The quantum semester of Pchem will indeed not be nearly as deep as a standard two semester quantum sequence in the physics department. It will cover the basics of eigenfunctions, Schroedinger's equation, the hydrogen atom, spin, etc., but with a focus on chemically relevant issues. Thus it will not typically include detailed explorations of angular momentum/spin physics, uncertainty relations, multi-particle quantum systems (except in the specific context of atoms), scattering, fancy calculational methods, etc., not to mention the deeper aspects like symmetries and conservation laws.

Which isn't to say that Pchem is worthless to the physics major -- if you're interested in quantum mechanics as it's applied to chemical systems, then the quantum semester of Pchem may be worth it to you, just as the thermo semester of Pchem will cover some chemical applications of what you learned in physics thermo.
  • #5
in particular to "applied chemical systems", a large section of that is spectroscopy.
and when you model things like resonance, you can say its a "particle in a box" and how a larger area is "better" (you'll see it...)

if you want to do "real quantum", you either need to take physics classes or graduate p-chem classes. that's what I am doing...

1. Does Quantum Mechanics involve chemistry?

Yes, Quantum Mechanics is a branch of physics that deals with the behavior of matter and energy on a very small scale, such as atoms and subatomic particles.
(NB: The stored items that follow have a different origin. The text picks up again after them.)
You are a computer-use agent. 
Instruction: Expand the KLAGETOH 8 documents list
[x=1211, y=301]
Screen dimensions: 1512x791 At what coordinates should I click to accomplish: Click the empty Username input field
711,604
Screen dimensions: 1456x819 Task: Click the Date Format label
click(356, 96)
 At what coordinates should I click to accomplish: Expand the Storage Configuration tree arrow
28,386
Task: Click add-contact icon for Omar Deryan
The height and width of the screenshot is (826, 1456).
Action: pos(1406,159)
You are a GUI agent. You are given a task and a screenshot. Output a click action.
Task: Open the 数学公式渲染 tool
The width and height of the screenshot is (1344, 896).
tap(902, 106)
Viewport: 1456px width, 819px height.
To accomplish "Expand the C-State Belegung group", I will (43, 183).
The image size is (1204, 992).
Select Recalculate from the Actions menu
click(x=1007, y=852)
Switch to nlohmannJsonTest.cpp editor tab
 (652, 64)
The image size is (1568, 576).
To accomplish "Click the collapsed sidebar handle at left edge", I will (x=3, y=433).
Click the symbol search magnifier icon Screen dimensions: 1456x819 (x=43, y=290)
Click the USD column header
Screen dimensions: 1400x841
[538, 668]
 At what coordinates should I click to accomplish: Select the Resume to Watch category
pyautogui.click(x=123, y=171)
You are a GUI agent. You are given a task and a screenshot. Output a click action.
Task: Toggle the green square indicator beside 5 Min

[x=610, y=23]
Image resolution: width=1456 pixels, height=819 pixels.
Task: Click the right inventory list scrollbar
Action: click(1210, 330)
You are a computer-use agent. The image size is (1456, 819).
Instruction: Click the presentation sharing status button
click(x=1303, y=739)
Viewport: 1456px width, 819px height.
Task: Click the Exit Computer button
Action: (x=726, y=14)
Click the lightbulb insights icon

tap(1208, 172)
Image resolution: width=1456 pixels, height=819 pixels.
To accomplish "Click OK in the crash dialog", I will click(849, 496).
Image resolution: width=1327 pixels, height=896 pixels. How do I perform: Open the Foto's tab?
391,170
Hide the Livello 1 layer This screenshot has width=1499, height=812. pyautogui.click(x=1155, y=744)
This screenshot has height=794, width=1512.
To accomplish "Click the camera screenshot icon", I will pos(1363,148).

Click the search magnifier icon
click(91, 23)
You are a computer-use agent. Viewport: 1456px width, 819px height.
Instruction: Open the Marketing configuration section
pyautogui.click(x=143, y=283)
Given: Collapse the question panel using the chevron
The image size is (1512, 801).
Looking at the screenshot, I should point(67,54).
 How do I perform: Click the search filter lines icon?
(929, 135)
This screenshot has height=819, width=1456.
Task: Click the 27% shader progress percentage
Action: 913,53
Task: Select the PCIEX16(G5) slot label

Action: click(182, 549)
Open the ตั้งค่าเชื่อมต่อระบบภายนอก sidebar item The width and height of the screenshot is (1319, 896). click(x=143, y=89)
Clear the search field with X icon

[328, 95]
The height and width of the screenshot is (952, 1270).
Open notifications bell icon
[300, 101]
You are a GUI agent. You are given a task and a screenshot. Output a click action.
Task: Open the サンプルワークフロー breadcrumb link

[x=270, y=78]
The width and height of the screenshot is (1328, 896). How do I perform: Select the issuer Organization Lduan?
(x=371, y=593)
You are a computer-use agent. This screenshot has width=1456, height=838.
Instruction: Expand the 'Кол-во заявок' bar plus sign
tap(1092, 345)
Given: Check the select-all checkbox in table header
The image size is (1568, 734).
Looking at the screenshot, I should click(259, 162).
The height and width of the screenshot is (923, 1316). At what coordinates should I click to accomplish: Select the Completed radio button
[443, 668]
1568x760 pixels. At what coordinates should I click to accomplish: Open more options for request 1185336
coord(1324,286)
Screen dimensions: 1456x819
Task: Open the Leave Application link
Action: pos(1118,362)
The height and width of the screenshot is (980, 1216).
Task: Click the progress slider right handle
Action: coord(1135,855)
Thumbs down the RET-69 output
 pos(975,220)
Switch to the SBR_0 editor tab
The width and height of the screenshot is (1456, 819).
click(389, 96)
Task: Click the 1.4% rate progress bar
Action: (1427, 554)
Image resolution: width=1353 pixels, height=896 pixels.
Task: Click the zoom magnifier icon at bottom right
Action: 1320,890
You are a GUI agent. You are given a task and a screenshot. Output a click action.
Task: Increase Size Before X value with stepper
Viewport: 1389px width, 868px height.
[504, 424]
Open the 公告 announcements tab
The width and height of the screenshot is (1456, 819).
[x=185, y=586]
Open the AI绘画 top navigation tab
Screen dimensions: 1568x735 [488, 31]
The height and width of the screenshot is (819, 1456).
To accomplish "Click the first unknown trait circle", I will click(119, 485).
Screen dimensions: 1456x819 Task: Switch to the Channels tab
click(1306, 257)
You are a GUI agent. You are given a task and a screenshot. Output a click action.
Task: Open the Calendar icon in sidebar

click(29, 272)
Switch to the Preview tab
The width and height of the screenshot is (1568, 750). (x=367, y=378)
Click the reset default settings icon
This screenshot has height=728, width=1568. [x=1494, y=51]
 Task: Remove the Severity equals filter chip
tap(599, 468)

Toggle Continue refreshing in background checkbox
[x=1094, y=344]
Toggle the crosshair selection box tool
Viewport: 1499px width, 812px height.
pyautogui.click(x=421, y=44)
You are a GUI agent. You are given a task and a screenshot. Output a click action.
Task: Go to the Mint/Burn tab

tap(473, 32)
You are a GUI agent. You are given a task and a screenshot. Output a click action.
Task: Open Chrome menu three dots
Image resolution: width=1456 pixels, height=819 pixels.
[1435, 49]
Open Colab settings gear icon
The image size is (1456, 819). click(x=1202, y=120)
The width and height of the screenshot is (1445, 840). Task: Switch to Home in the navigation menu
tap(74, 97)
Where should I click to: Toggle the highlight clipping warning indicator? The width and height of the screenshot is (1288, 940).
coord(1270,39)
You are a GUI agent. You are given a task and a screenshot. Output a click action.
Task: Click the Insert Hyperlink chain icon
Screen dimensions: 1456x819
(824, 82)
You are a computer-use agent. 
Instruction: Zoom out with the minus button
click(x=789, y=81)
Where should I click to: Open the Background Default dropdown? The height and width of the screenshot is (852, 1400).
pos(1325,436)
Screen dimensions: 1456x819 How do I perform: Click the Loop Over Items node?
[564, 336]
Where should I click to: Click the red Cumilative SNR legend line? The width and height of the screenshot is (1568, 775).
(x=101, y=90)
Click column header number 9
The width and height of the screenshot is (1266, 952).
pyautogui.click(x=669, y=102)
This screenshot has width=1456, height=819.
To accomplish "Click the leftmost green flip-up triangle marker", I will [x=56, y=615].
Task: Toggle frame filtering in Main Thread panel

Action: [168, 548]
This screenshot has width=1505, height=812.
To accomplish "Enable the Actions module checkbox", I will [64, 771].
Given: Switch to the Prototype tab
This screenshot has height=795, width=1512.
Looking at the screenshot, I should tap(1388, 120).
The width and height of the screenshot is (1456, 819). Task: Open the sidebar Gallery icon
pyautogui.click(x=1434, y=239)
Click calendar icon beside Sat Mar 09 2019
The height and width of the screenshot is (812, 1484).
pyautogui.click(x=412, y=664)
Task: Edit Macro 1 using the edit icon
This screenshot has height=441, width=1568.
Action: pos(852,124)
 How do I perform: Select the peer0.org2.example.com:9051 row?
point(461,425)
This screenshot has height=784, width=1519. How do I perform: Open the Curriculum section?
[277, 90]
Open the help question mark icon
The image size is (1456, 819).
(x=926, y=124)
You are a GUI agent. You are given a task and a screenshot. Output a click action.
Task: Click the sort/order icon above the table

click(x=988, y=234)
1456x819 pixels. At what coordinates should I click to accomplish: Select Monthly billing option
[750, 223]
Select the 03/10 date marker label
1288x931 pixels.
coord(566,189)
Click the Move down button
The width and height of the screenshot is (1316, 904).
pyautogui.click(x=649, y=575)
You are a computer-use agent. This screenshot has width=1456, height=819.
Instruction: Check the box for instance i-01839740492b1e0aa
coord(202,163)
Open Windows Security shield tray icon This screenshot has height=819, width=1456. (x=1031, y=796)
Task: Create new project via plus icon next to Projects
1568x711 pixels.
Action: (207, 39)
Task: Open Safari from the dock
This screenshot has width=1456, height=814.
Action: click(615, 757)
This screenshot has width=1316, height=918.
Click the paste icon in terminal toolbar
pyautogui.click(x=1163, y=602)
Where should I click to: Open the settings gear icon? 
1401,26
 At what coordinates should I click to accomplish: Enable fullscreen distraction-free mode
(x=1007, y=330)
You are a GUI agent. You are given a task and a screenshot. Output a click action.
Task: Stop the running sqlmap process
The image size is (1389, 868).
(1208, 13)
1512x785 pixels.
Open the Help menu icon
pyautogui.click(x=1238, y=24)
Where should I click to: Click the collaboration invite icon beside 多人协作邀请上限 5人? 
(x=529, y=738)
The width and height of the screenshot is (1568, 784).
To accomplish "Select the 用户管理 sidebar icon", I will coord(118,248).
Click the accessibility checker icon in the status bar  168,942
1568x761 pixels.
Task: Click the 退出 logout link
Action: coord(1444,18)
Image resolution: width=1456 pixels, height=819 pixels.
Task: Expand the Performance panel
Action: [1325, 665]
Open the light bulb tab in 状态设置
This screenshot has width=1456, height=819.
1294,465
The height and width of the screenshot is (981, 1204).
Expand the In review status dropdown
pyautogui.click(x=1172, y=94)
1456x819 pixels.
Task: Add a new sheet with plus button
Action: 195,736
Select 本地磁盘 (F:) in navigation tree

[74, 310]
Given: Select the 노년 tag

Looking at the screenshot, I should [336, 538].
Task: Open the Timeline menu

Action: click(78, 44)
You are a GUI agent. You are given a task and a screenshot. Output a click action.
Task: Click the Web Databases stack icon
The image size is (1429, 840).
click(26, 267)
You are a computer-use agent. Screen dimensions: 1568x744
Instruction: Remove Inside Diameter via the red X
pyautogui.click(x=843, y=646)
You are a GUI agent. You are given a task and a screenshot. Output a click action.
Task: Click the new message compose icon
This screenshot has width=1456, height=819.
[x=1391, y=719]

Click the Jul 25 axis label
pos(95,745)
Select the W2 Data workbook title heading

Since chemistry is the study of matter and its properties, quantum mechanics is an essential part of understanding chemical processes.

2. How does Quantum Mechanics explain chemical bonding?

Quantum Mechanics uses mathematical equations and models to describe the behavior of electrons in atoms and molecules. These equations can be used to explain the forces that hold atoms together in a chemical bond, such as the sharing or transfer of electrons.

3. Can Quantum Mechanics predict chemical reactions?

While Quantum Mechanics can provide a theoretical understanding of chemical processes, it is not designed to predict the outcome of specific reactions. Other factors such as temperature, pressure, and concentration also play a role in determining the products of a chemical reaction.

4. How does Quantum Mechanics relate to Physical Chemistry?

Physical Chemistry is a branch of chemistry that applies physical principles and techniques to the study of chemical systems. Since Quantum Mechanics is the foundation of our understanding of the physical world, it is a crucial component of Physical Chemistry, particularly in areas such as spectroscopy and thermodynamics.

5. Is a background in Quantum Mechanics necessary for studying Physical Chemistry?

While a basic understanding of Quantum Mechanics is beneficial for studying Physical Chemistry, it is not always a prerequisite. Many Physical Chemistry courses will cover the necessary concepts from Quantum Mechanics as they are needed. However, a deeper understanding of Quantum Mechanics may be required for more advanced topics within Physical Chemistry.